Using WhatsApp for the first few months after that purchase felt “dirty,” but the sale slowly faded into the back of my mind. Every few months, something would come up that would remind me of Facebook’s involvement with WhatsApp, I’d feel icky again, and then just learn to ignore it. Even when WhatsApp changed its policies, I clicked on “Agree,” with all the resentment and resignation of the world.

Then WhatsApp’s co-founders left Facebook, and Cambridge Analytica happened, followed by many other Facebook scandals. With a bit of distance, and knowing I objectively didn’t like where things were at but was still sticking around on WhatsApp, I slowly realized that my relationship with the service transcends any other relationship I have with other apps and messaging apps on my phone.

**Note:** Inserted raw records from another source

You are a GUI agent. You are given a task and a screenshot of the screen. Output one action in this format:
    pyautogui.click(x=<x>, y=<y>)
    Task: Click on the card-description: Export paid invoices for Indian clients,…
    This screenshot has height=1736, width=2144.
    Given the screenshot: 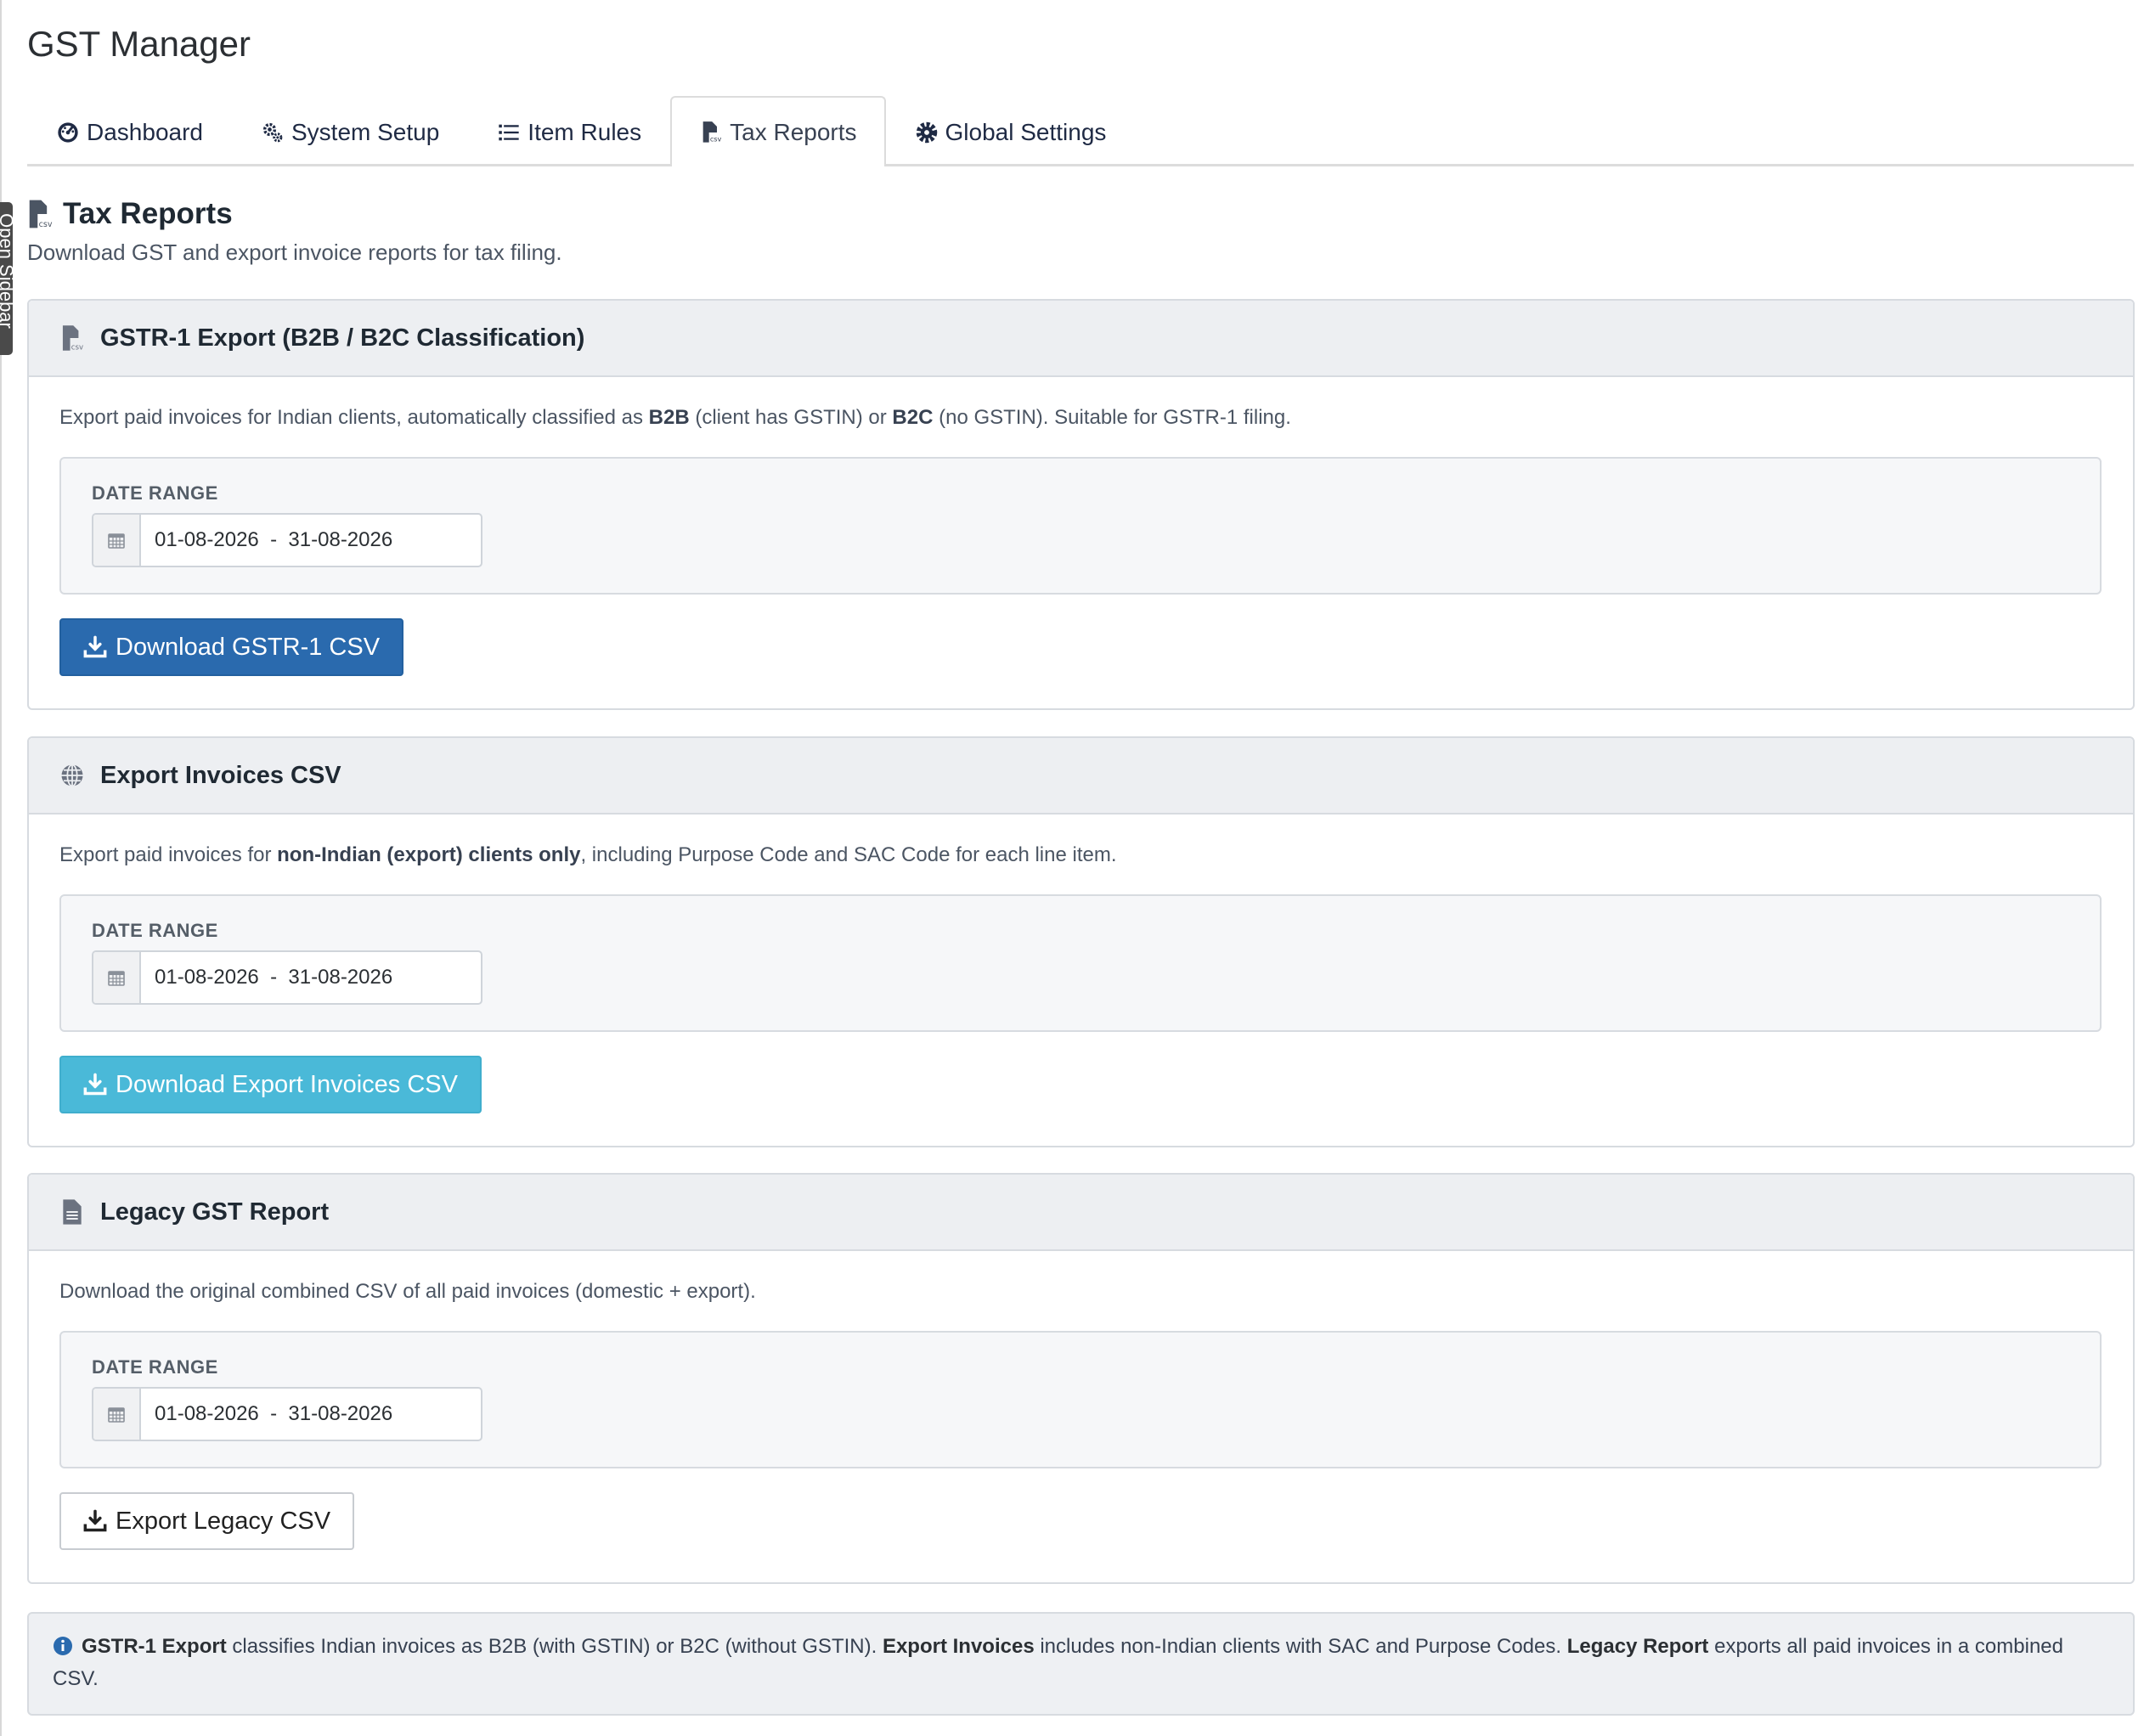 What is the action you would take?
    pyautogui.click(x=675, y=418)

My relationship with WhatsApp transcends any other app on my phone; it is engrained in my real life.

WhatsApp isn’t just WhatsApp to me, it’s the way I communicate with everyone I love. It has photos and voice notes from my dead grandma, my early flirtations with my now-husband, and every high and low I went through during those hellish 2019-2021 years while my country’s economy collapsed, COVID happened, half of Beirut blew up, I shut down my pharmacy, and I moved to France. WhatsApp was, whether I wanted to or not, engrained in every aspect of my real life. You can’t fabricate an emotion like that with an app.

With time, too, I noticed that WhatsApp didn’t get worse — at least not as bad as other social networks and messengers did. Until this very day, the service is still, mostly, ad-free, unlike the scourge of Instagram (Facebook’s other big social purchase). There’s no algorithmic feed either. You control your contacts, who can reach out to you, who sees you and your photos, which WhatsApp communities, channels, and businesses you communicate with, which groups can invite you in, and so on. You get end-to-end encryption across multiple devices too. All in all, 10 years later, it feels like WhatsApp has escaped the worst of Facebook.

10 years later, it feels like WhatsApp has escaped the worst of Facebook.

And in a way, Facebook itself has recently been on a bit of a redemption arc. Oh, I’m not even remotely convinced it’s all in good faith, but it was fun to see people rooting for Threads over X, for example, or falling for the Meta Quest 3 over the Apple Vision Pro. Look how far we’ve fallen that we’re choosing the least bad of two very bad options. But I digress.

I guess what I’m trying to say is that despite everything that felt iffy, 10 years ago, about this deal, it didn’t turn out as bad as we had all collectively imagined back in 2014.

Today, Telegram and Signal are right there, but they play that supporting actor role in my life, and I wouldn’t bat an eyelash if I lost access to them this very instant. WhatsApp on the other hand? It’s how I talk to my parents and aunt back home and that, my friends, says it all.